Task statement:
A word-for-word copy of the entries, with images excluded, is the expected answer.

Source information:
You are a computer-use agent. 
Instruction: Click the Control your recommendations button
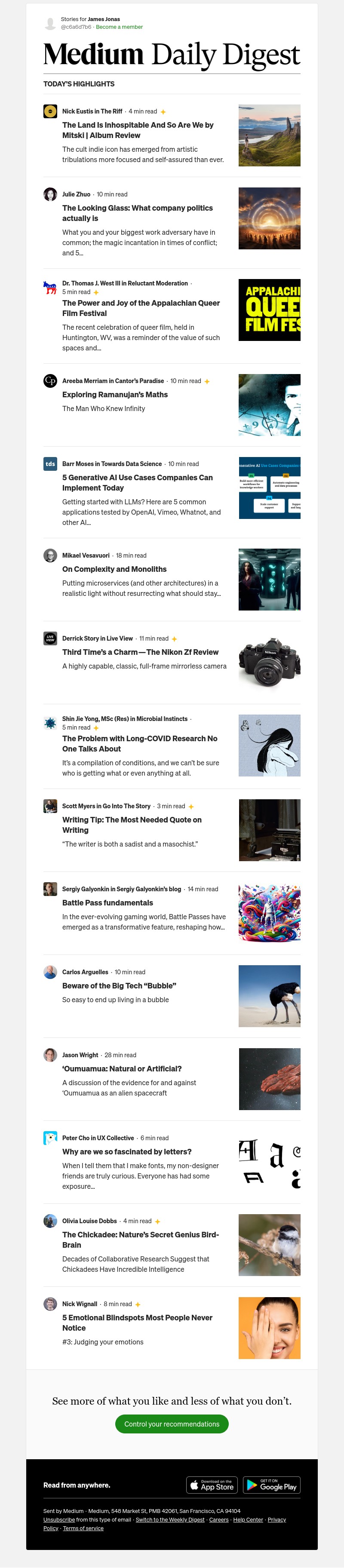tap(172, 1424)
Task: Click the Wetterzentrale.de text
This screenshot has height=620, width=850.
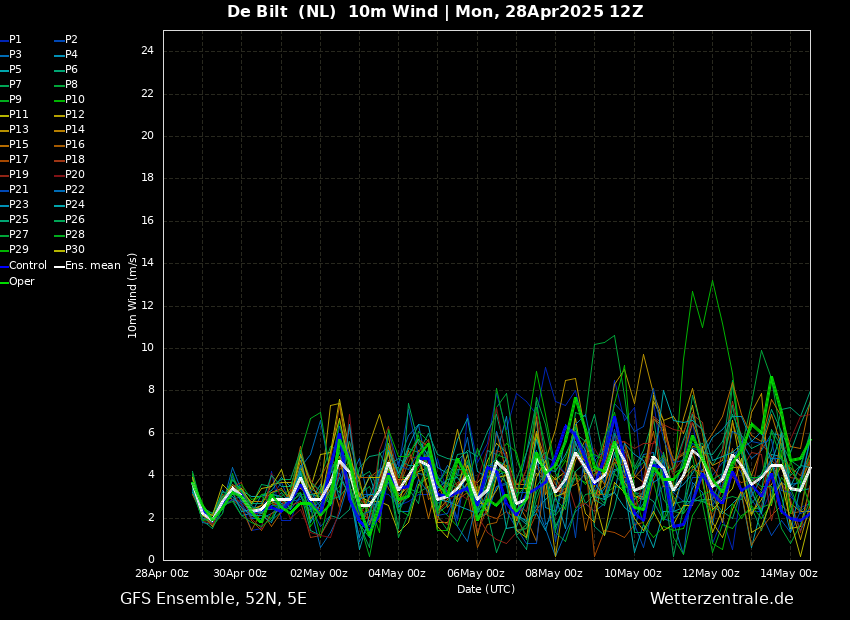Action: coord(721,599)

Output for this task:
You are a computer-use agent. 
Instruction: Click the Control your recommendations button
tap(172, 1424)
Task: Click the Wetterzentrale.de text
This screenshot has height=620, width=850.
Action: coord(721,599)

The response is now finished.